> **WHAT IS BEING ASKED**
Reproduce exactly, and solely, the lines running from the top of the data below through the line with "You are a GUI", both inclusive. Omit pictures.

> **DATA UNDER STUDY**
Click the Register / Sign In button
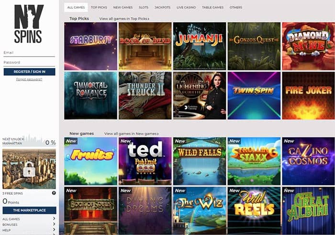 click(x=30, y=71)
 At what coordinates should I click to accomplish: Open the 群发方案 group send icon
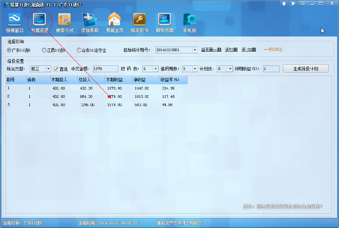tap(165, 23)
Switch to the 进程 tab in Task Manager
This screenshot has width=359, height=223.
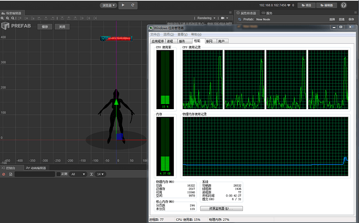(x=170, y=41)
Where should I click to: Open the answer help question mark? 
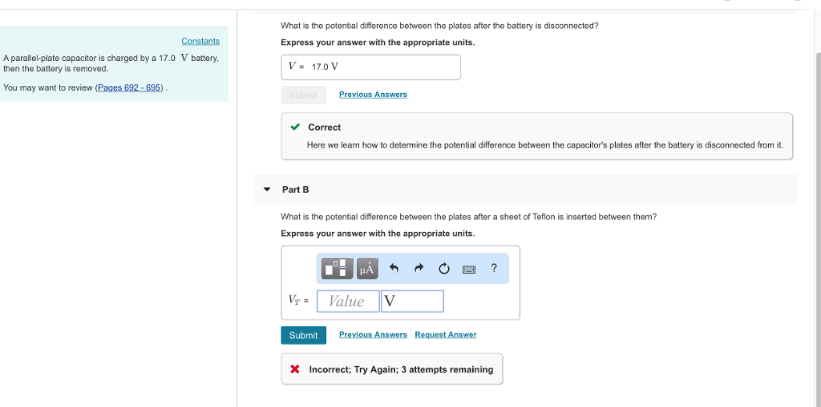click(494, 268)
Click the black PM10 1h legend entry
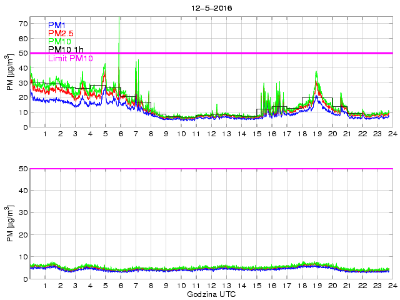 66,50
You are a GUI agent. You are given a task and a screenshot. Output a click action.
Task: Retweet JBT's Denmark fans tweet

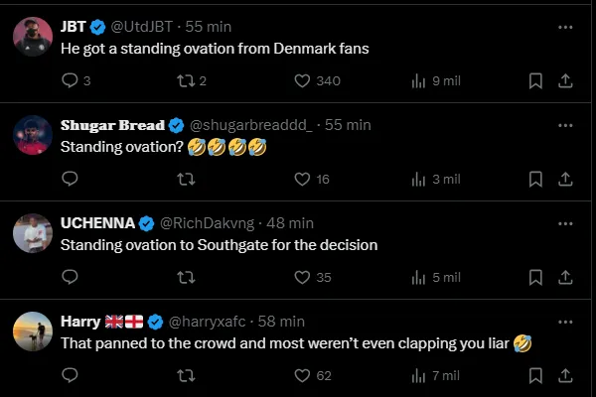click(186, 81)
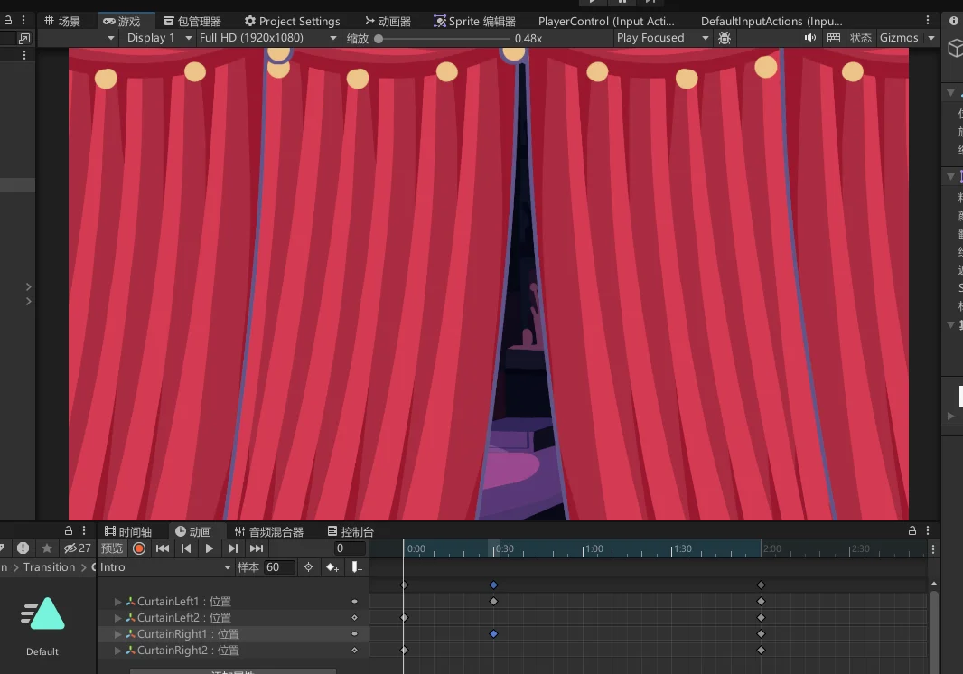
Task: Switch to the Sprite 编辑器 tab
Action: pyautogui.click(x=474, y=21)
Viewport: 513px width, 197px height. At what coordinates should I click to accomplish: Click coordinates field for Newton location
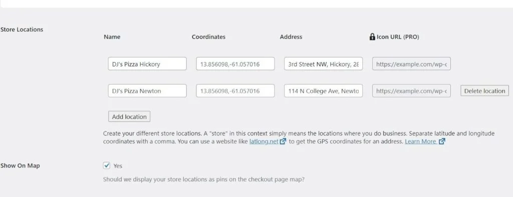[x=235, y=91]
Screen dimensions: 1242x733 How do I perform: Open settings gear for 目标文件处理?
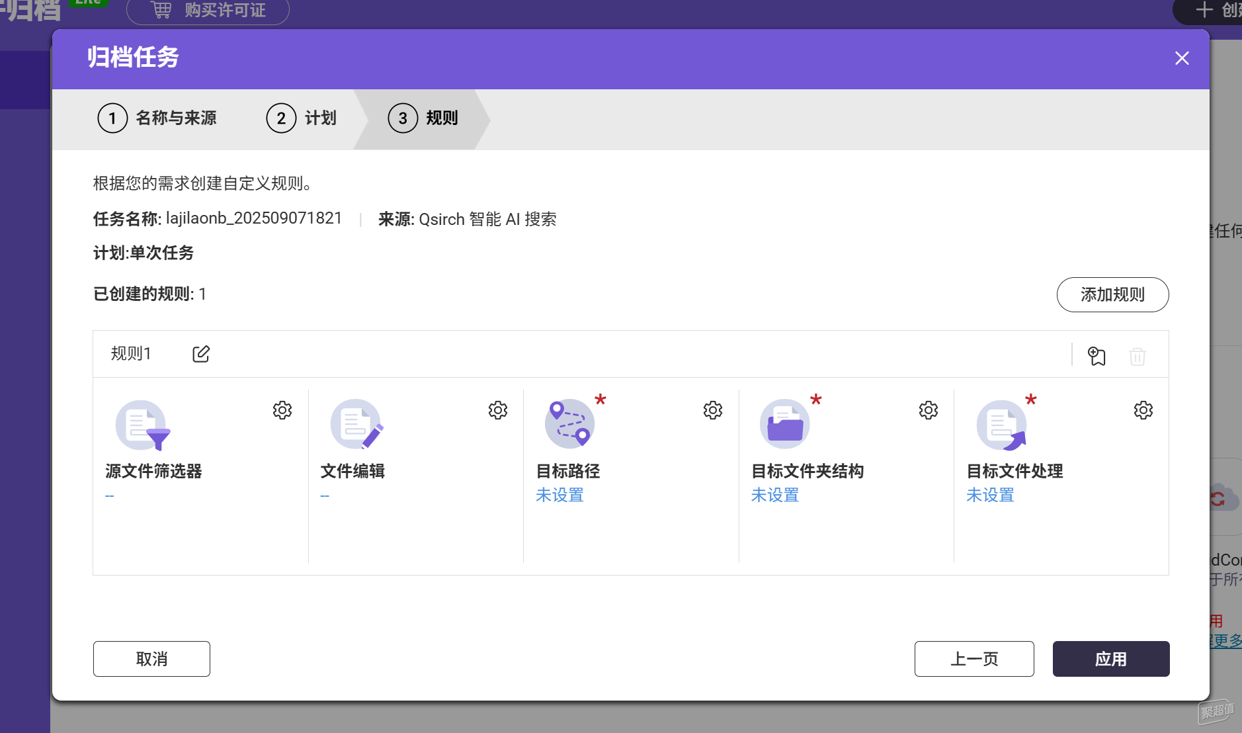point(1143,410)
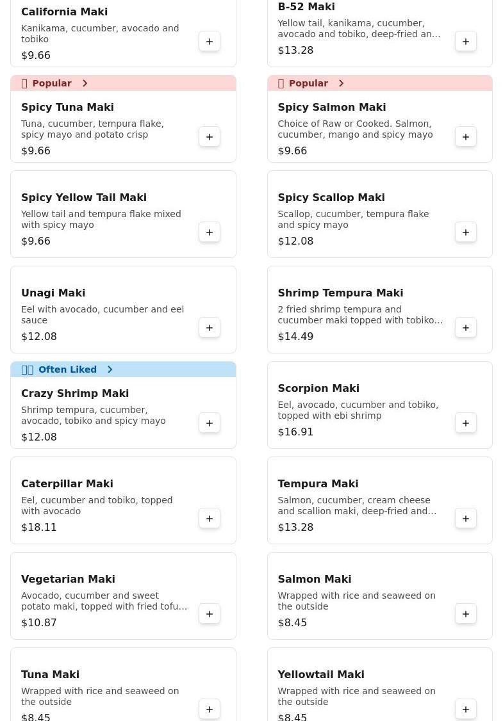Expand Popular chevron above Spicy Salmon Maki
The width and height of the screenshot is (503, 721).
click(x=341, y=83)
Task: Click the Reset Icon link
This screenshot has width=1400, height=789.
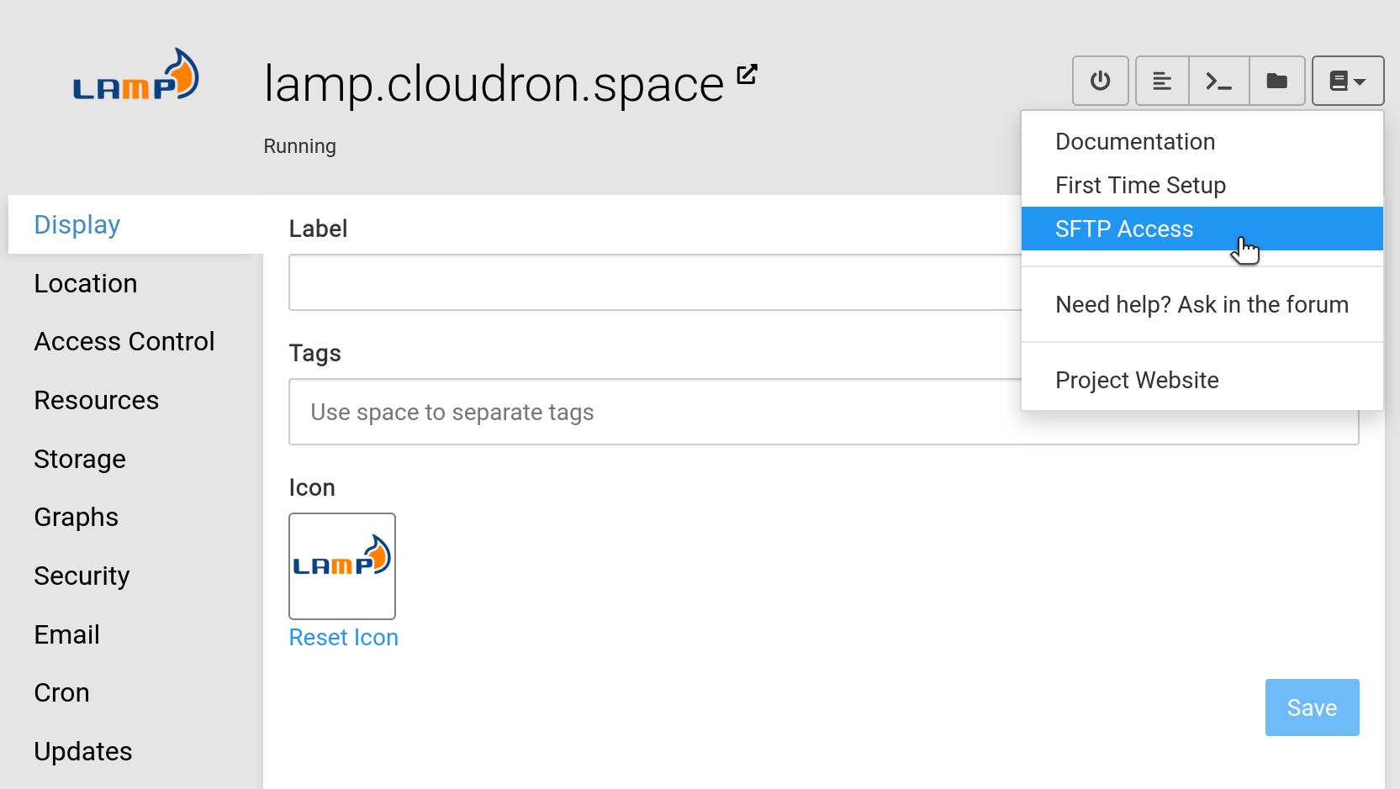Action: 343,638

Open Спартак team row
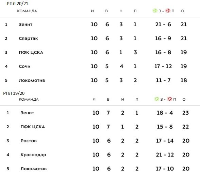click(x=28, y=39)
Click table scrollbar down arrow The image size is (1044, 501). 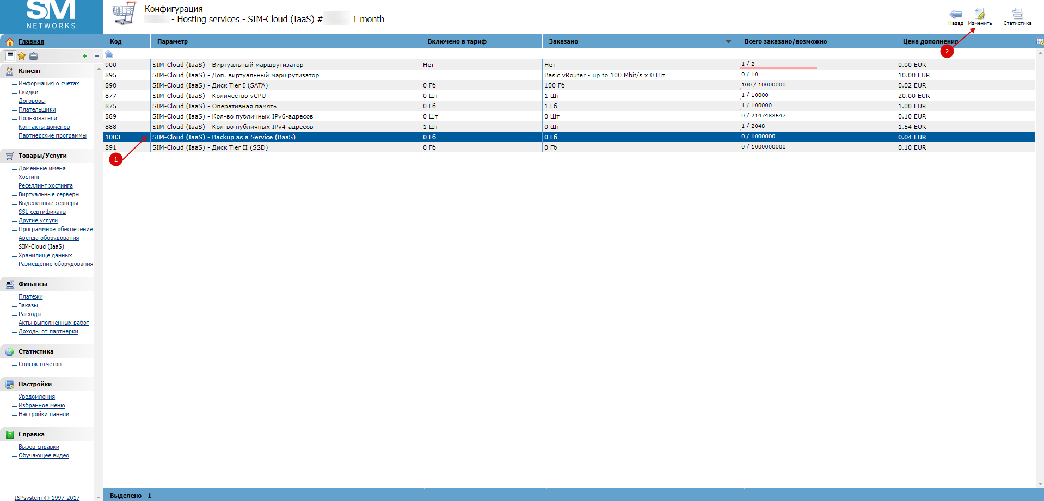1040,483
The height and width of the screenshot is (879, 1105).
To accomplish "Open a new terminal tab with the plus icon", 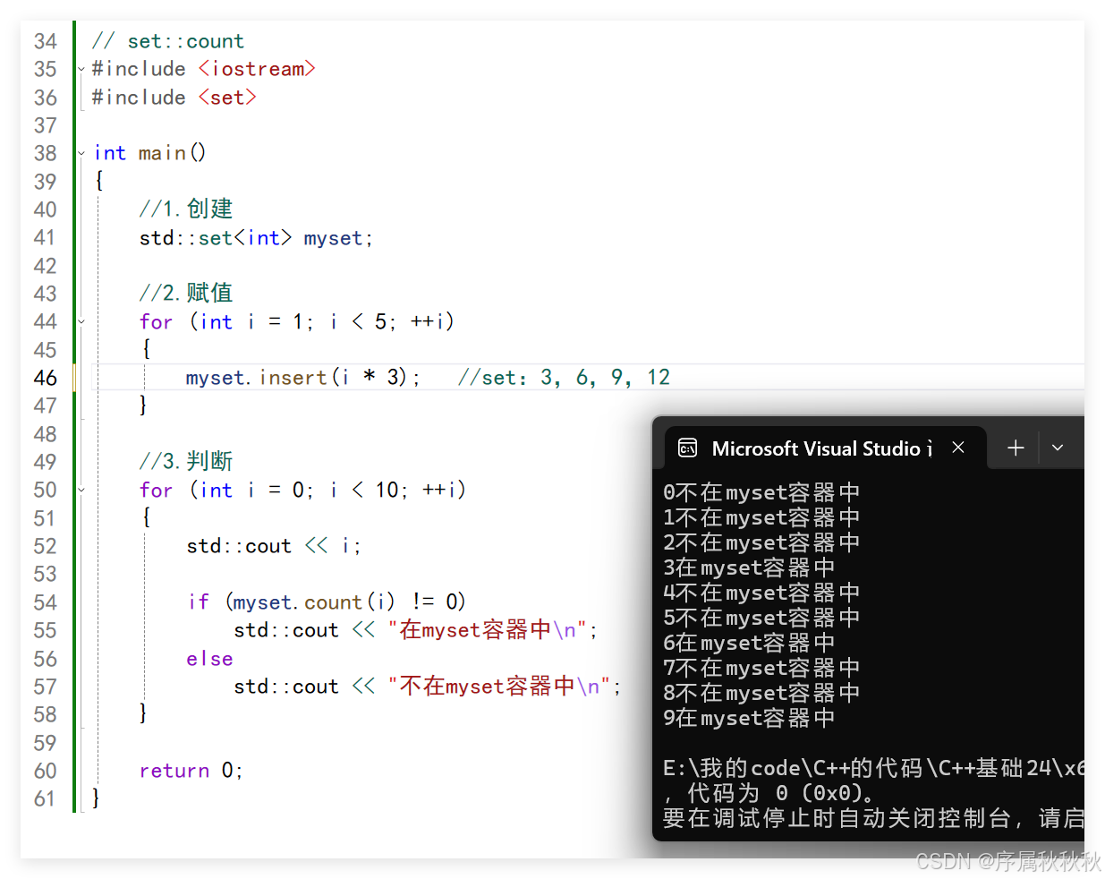I will pos(1015,448).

> **RESPONSE**
Click the Register / Sign In button
 click(x=30, y=71)
 At what coordinates should I click to accomplish: Open the 群发方案 group send icon
tap(165, 23)
Switch to the 进程 tab in Task Manager
This screenshot has width=359, height=223.
(x=170, y=41)
Where should I click to: Open the answer help question mark? 
click(494, 268)
Click the black PM10 1h legend entry
 66,50
You are a GUI agent. You are given a task and a screenshot. Output a click action.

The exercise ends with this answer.